The downside, again, is high leverage to get there. Raymond James pegs a high 7.6x EBITDA multiple for Ultra in 2014, with debt-to-EBITDA going to 3.2x post-closing, one of the highest in its coverage. “We still see a company with above-average leverage and a strong dependence on natural gas prices.”
Even Oklahoma City-based Devon Energy took an opportunity to tap the A&D marketplace for immediate oil revenues.
Although it sold down its international and Gulf of Mexico holdings in recent years to focus on emerging onshore resource plays in the Lower 48 and heavy oil in Canada, scalable production from these organic-growth liquids projects has been slow to materialize. Production and reserves from the Barnett gas shale, which Devon was a pioneer in unlocking, remain its biggest asset.
So Devon planted a big flag in the core of the Eagle Ford shale in November with a $6-billion investment. Devon will pay $113,000 per flowing BOE, and about $18,000 per acre, by Baird Equity Research estimates. The 53,000 barrels equivalent of daily current production shot-puts Devon to a 50-50 liquids-to-gas mix, but oil represents a mere 12% of that stream pre-deal, an ongoing concern of investors.
“This deal represents a major milestone in our disciplined plan to enhance our balanced returns-focused portfolio, further shifting production toward our highest margin product, which is US light sweet crude,” Devon chief executive John Richels emphasized in an investor call.

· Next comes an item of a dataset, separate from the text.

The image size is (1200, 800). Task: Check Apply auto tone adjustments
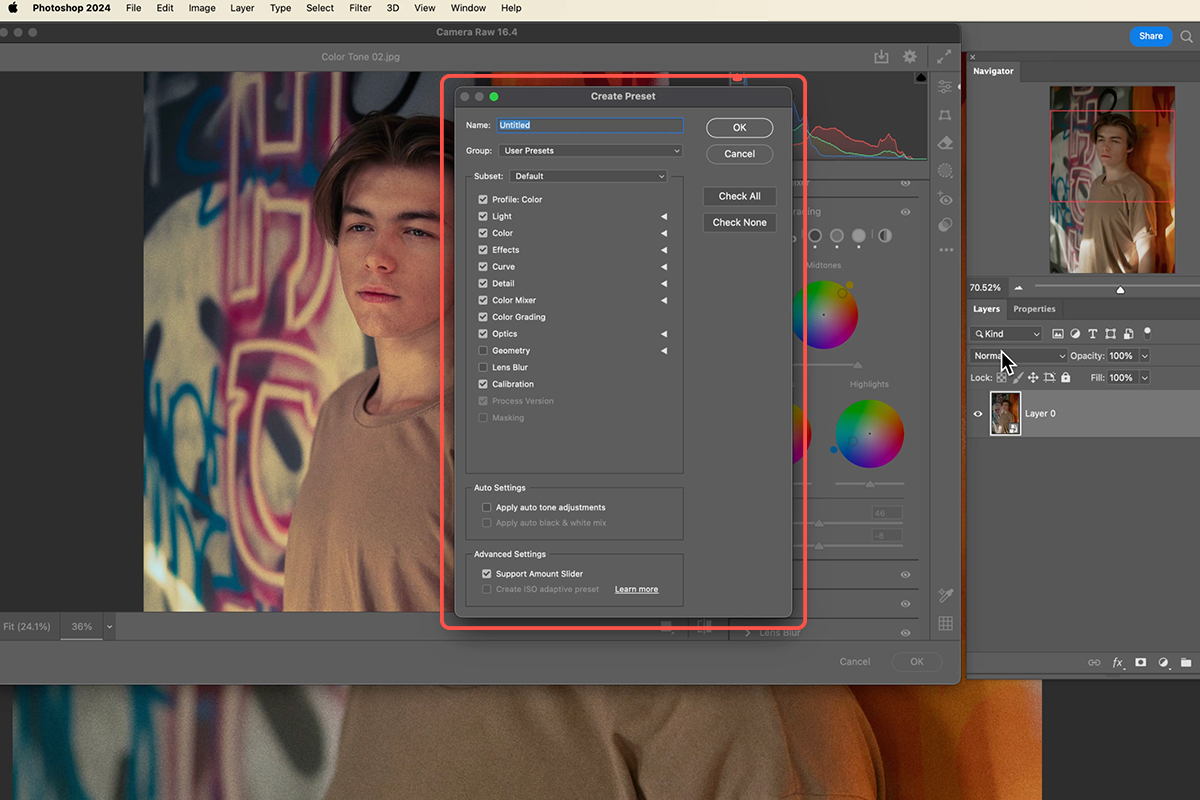[x=487, y=507]
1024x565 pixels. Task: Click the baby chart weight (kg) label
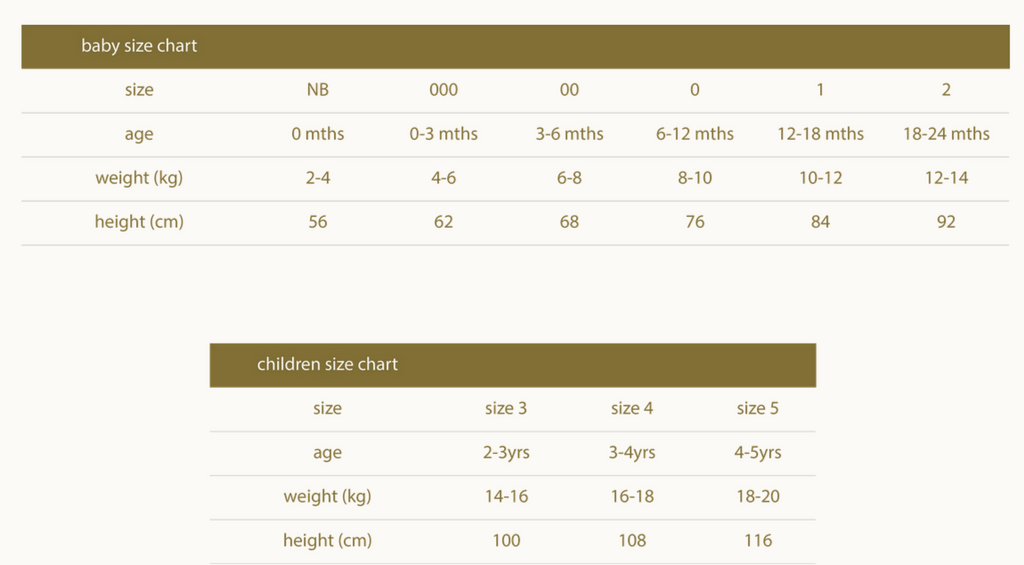coord(139,178)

Canaccord Genuity analyst Robert L. Christensen Jr. views added oil volumes as critical to Devon's story. “Greater oil growth and a higher mix of oil as a share of its total output are key elements to Devon receiving a higher valuation for its deeply undervalued E&P business.”
And like QEP, Ultra and Devon, oil-seeking latecomers can expect to pay a premium to ante up.